::: Document section

GeneveOS Memory Management Functions
Memory management in MDOS is available via XOP 7. In the MDOS sources the relevant files are manage2s and manage2t.
Fast RAM is all memory with 0 wait states (SRAM), while Slow RAM is 1 wait state RAM, offered by the DRAM chips. The on-chip RAM is not considered here as it is not manageable by MDOS. The 256 bytes of on-chip RAM are always visible in the logical address area F000-F0FB and FFFC-FFFF. Any page that is mapped to the E000-FFFF area will be overwritten by operations in that area; this must be considered when using the E000-FFFF area.
Two classes of memory management functions are available: XOPs for user tasks, and XOPs exclusively used by the operating system.
Introduction and terminology
As it was common with TI application programming, buffers were usually placed statically in the program, that is, a portion of memory (like 256 bytes) was reserved in the program code to be used for storing data. Assembly language offers the BSS and BES directives for this purpose. This is not recommended when the buffer is very big, like 12 KiB, since that space will bloat the program code that must be loaded on application start. It is impossible for even larger buffer spaces like 100 KiB. In that cases, dynamic allocation is the typical solution also known from other systems.
The Geneve offers 512 KiB of slow RAM and another 32 KiB of fast RAM. Starting from MDOS 2.5, the fast RAM must be expanded to 64 KiB. Obviously, this memory can only be effectively used with the help of memory management functions.
Logical address space and execution pages
The logical address space are the addresses as seen from the CPU. The Geneve uses a 16-bit address bus which means that the logical address space is 64 KiB large. The CPU itself is not capable of addressing more memory, which is a limitation for application design. It essentially means that a transparent access to more than 64 KiB is impossible. The CPU is not capable of representing addresses outside this area.
Modern PCs have at least a 32-bit wide address which is partitioned into an offset and reference to a two-stage (or more) page table. With 32 bits, a process may thus make use of a maximum of 232 bytes or 4 GiB. Here the address space is (or better was) larger than the amount of memory in the system. (Now you know why you might want to change to a 64-bit architecture.)
With our Geneve, however, the address space is smaller than the amount of available memory. This means that we will never have a similarly simple, expandable memory model as known from the PC world. The only solution is to exchange parts of memory on the same addresses, but this means additional effort when addressing memory.
(There are some similarities with earlier EMS technology on PCs.)

::::::
::: Source material

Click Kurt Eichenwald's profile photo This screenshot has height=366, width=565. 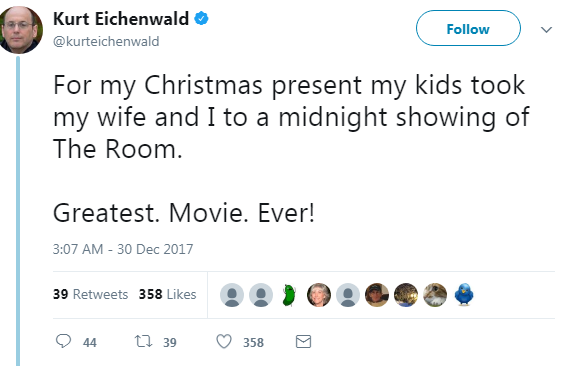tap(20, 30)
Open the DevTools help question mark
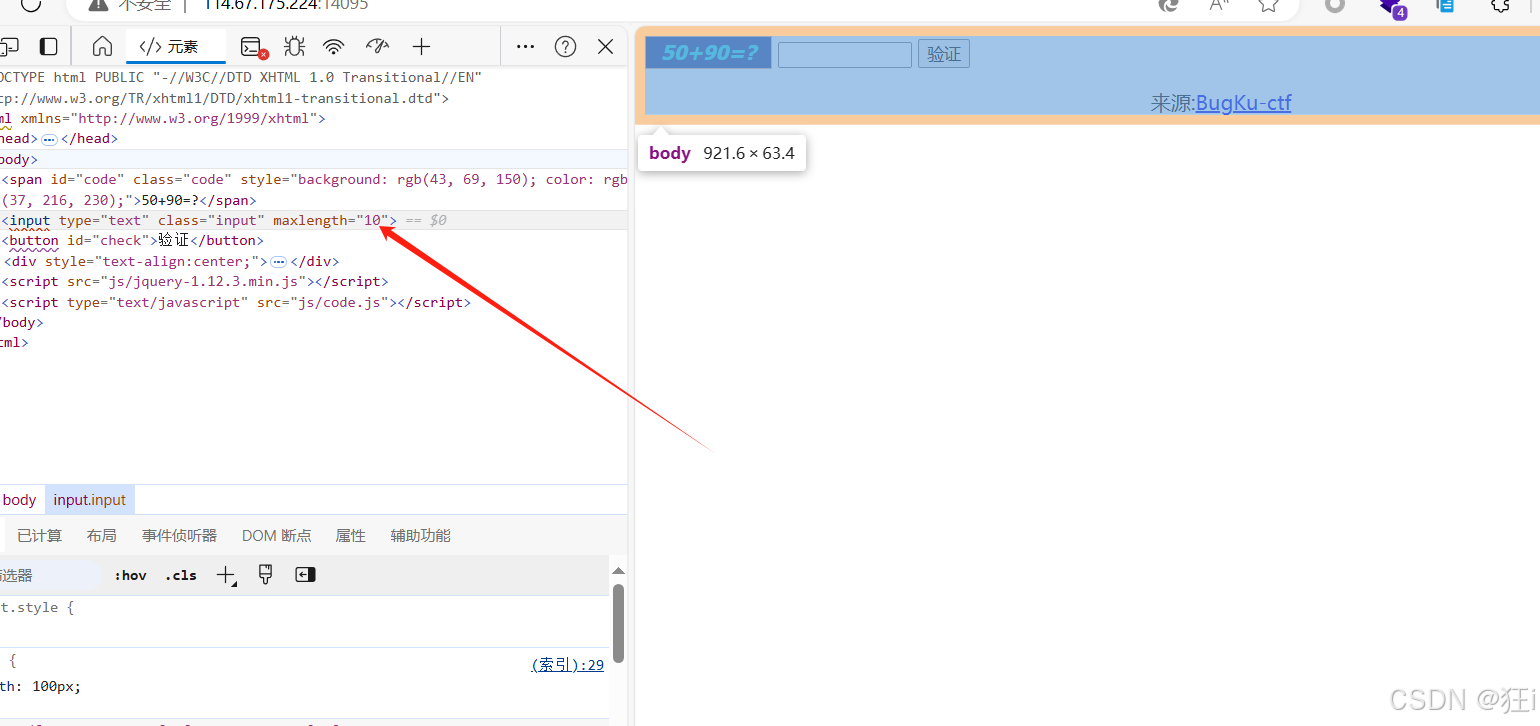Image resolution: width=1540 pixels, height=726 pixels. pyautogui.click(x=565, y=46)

::::::

- **Actions to take**
**a.** Answer these questions about the GeneveOS memory management page:
(i) Which XOP provides memory management in MDOS?
(ii) How much slow RAM does the Geneve offer?
(iii) How wide is the address bus the Geneve uses?
**b.** Can you duplicate everything in the GeneveOS memory management page from "The Geneve offers" down to "outside this area."?
**c.** Could you pick up the GeneveOS memory management page after its last sentence and keep writing it?
The data has no connection to the GeneveOS memory management page.

- **Answer set**
**a.**
(i) XOP 7
(ii) 512 KiB
(iii) 16 bits

**b.**
The Geneve offers 512 KiB of slow RAM and another 32 KiB of fast RAM. Starting from MDOS 2.5, the fast RAM must be expanded to 64 KiB. Obviously, this memory can only be effectively used with the help of memory management functions.
Logical address space and execution pages
The logical address space are the addresses as seen from the CPU. The Geneve uses a 16-bit address bus which means that the logical address space is 64 KiB large. The CPU itself is not capable of addressing more memory, which is a limitation for application design. It essentially means that a transparent access to more than 64 KiB is impossible. The CPU is not capable of representing addresses outside this area.

**c.**
Physical address space and physical pages
The physical address space comprises the complete memory area of the Geneve from the hardware viewpoint. There is no consideration of allocation to tasks. The physical address space consists of 256 pages of 8 KiB each, together 2 MiB.
The first 64 pages are the DRAM area (the slow RAM); from page number E8 to EF we find 8 pages of fast SRAM. The original configuration of the Geneve only included 32 KiB of SRAM, but in most cases this was expanded to 64 KiB. From page F0 to FF we find the Boot ROM; there is room for 128 KiB, but only 16 KiB are actually used, since the page address is not completely decoded in this area: All even pages are the same page, and all odd pages are the same page as well.
Physical addresses can be represented as shown here:
Accordingly, physical addresses range from 000000 to 1FFFFF. The TMS 9995, however, cannot use physical addresses since they do not match the 16 bit width of the address bus. The Geneve architecture includes a memory mapper which is used to map the logical address space of the CPU to the physical address space. So when the CPU accesses the logical address A080 the mapper determines which physical address this corresponds with. For instance, if the mapper contains the value 2C for execution page 5, the logical address A080 maps to physical address 058080.
Virtual pages
In principle, multitasking is possible whenever we have means of passing control between independent applications. This can be done explicitly (by yielding) or timer-controlled. For multiple tasks we have to take care that each task gets a part of the global memory area exclusively for itself.
User-task XOPs
User-task XOPs are available for use in application programs.
Available memory pages
Opcode: 0
Input | Output | |
---|---|---|
R0 | Opcode (0000) | Error code (always 0) |
R1 | Number of free pages | |
R2 | Number of fast free pages | |
R3 | Total number of pages in system |
Allocate pages
Opcode: 1
Input | Output | |
---|---|---|
R0 | Opcode (0001) | Error code (0, 1, 7, 8) |
R1 | Number of pages | Number of pages actually fetched to complete map as required |
R2 | Local page address | Number of fast pages fetched |
R3 | Speed flag (if not 0, only fast) |
This function is used to claim pages from the set of unassigned physical pages. This is particularly useful when the application requires more than just small buffers.
Free pages
Opcode: 2
Input | Output | |
---|---|---|
R0 | Opcode (0002) | Error code (0, 2) |
R1 | Number of pages | |
R2 | Local page address |
Error code 2 is returned when the local page address (R2) is 0; page 0 cannot be freed in this way.
Map local page at excution page
Opcode: 3
Input | Output | |
---|---|---|
R0 | Opcode (0003) | Error code (-, 2, 3) |
R1 | Local page number | |
R2 | Execution page number |
The local page numbers are the IDs of the allocated memory pages. The task contains a linked list of pointers to these local pages; the last list element points to 0. The list of pages is not sorted, so the search for a special local page may require to traverse the complete list.
Error code 2 is returned when the local page number or the execution page number is 0.
Error code 3 is returned when the execution page number is higher than 7 or the list does not contain an entry with the given local page number.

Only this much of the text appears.